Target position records
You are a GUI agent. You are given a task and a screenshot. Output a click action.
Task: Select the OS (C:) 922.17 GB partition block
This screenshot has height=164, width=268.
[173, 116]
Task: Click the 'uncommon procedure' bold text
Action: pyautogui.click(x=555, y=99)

*THE REQUEST*. Reproduce all lines of the data above, substituting "partition segment" for "partition block" and leaving everything else unchanged.

*RESULT OF THIS TASK*.
You are a GUI agent. You are given a task and a screenshot. Output a click action.
Task: Select the OS (C:) 922.17 GB partition segment
This screenshot has height=164, width=268.
[173, 116]
Task: Click the 'uncommon procedure' bold text
Action: pyautogui.click(x=555, y=99)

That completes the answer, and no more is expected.